Claiming Procedure for Injuries on Duty  

(Tinus Boshoff)

The Compensation for Occupational Injuries and Diseases Act, Act 130 of 1993, is the governing Act that deals with occupational injuries and diseases.
STEP 1 - Whenever an employee is involved in an accident arising out of and in the course of employment which results in a personal injury for which medical treatment is required, the employee must give written/verbal notice of the injury at work to the employer before the completion of the shift.  In the case of NMMU, the employee must go to the campus’s health clinic and report the accident. 

STEP 2 - The employer will submit the required forms to the Compensation Commissioner within a period of 7 days.  You will receive a copy of the report and be requested to hand it to the doctor/hospital concerned. In serious cases, this should be handed to the emergency services personnel who have responded to the emergency.

STEP 3 - The employee making the claim must submit to a medical examination at a reasonable time and place nominated by the commissioner or mutual association concerned. The doctor should complete the applicable form, stating how serious the injury was and how long the employee is likely to be off work. This is sent to the employer who sends it to the Commissioner with a certified copy of the employee’s ID. 

STEP 4 - The Compensation Commissioners office will provide a claim number (reference number) to the employee.  This number should be used for all paperwork relating to a claim. When the first doctor's report has been submitted with the accident report, the Compensation Commissioner will consider the claim and make a decision.  After the Compensation Commissioner has considered the claim, a decision will be made as to whether he accepts liability for payment of the claim.    If the Commissioner does not accept liability for any payment, the worker can appeal the decision within 90 days by submitting the applicable form to the Commissioner.

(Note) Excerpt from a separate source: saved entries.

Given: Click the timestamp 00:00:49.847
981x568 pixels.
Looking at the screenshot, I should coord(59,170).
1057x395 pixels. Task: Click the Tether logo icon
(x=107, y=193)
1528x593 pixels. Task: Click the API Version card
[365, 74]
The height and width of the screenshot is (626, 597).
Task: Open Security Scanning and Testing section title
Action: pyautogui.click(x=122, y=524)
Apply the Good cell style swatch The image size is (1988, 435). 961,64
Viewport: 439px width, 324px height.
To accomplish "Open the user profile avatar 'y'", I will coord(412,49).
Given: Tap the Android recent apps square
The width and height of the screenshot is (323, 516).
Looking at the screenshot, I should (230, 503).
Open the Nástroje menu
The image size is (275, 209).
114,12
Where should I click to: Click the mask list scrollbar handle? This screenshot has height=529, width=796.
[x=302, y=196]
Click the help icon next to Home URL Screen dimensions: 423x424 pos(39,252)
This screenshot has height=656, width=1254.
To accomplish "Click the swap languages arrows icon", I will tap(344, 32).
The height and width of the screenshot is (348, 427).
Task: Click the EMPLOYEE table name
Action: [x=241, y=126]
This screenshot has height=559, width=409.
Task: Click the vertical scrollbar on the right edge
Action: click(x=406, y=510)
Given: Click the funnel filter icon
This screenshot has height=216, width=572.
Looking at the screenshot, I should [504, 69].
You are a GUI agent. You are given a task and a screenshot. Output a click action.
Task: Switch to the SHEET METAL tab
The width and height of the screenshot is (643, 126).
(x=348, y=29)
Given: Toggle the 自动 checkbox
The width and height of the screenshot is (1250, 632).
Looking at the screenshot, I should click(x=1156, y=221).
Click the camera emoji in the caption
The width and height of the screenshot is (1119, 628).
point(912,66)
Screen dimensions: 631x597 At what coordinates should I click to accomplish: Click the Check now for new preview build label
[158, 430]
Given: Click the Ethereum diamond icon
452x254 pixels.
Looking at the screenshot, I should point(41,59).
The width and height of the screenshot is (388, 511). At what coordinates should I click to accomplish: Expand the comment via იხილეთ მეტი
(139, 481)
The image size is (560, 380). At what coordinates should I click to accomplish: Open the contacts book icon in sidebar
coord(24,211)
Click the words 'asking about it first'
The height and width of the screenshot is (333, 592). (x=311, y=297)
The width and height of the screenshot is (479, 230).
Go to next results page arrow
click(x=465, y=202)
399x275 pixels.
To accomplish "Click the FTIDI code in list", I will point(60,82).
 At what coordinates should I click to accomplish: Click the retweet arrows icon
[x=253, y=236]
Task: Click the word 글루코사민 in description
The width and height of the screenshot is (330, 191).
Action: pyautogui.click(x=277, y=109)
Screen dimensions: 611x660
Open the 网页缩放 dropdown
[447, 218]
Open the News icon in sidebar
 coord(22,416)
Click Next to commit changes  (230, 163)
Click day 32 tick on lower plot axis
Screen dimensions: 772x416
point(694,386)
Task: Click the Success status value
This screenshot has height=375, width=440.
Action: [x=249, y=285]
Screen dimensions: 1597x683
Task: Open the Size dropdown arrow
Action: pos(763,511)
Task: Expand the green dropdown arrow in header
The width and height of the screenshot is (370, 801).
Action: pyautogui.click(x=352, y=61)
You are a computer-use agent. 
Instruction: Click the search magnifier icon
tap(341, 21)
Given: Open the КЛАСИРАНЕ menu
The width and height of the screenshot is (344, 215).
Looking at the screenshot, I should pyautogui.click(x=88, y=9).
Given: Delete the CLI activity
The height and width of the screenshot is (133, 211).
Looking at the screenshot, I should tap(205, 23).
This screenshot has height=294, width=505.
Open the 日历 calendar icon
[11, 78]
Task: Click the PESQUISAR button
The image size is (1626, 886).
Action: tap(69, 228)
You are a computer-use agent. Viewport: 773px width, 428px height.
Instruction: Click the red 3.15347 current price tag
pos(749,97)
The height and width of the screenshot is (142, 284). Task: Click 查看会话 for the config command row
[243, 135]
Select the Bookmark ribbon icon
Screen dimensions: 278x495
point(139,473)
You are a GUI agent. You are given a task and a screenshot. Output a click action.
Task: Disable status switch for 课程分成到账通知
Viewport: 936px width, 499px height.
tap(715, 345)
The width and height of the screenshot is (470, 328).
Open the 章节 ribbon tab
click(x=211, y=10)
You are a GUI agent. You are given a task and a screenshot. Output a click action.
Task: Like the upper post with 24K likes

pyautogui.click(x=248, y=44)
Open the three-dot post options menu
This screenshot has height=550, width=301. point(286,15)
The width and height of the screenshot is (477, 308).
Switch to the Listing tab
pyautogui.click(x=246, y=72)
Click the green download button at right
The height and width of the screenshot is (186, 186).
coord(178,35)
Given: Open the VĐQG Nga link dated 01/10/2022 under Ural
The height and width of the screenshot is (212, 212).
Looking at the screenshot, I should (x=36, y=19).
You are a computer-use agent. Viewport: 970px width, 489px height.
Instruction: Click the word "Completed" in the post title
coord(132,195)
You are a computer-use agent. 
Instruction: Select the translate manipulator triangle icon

STEP 5 - If the injury continues for a long time (prolonged absence), the medical practitioner must send a Progress Medical Report to the Commissioner. The progress report should be submitted on a monthly basis until the condition is fully stabilised. This informs the Commissioner of how long the employee is off work.

STEP 6 - Once the medical practitioner handling the case is satisfied that the employee is fit for duty, the practitioner will issue a Final Medical Report which must be sent to the Compensation Commissioner as well as the campus clinic.   In this report the doctor states either that the worker is fit to go back to work or that the worker is permanently disabled.

STEP 7 - When the employee resumes work, he/she should report to the clinic or inform the sister at the clinic about their return to work a Resumption Report must be completed and submitted to the Commissioner. Only after every one of these forms has been submitted will the Compensation Commissioner make all of the payments and close the case.


  • Employers are not responsible for the payment of medical cost;
  • Should an employee request a second doctor's opinion, he/she will be responsible for the payment of medical cost for the second opinion;
  • The worker and the employer should keep copies of all the forms.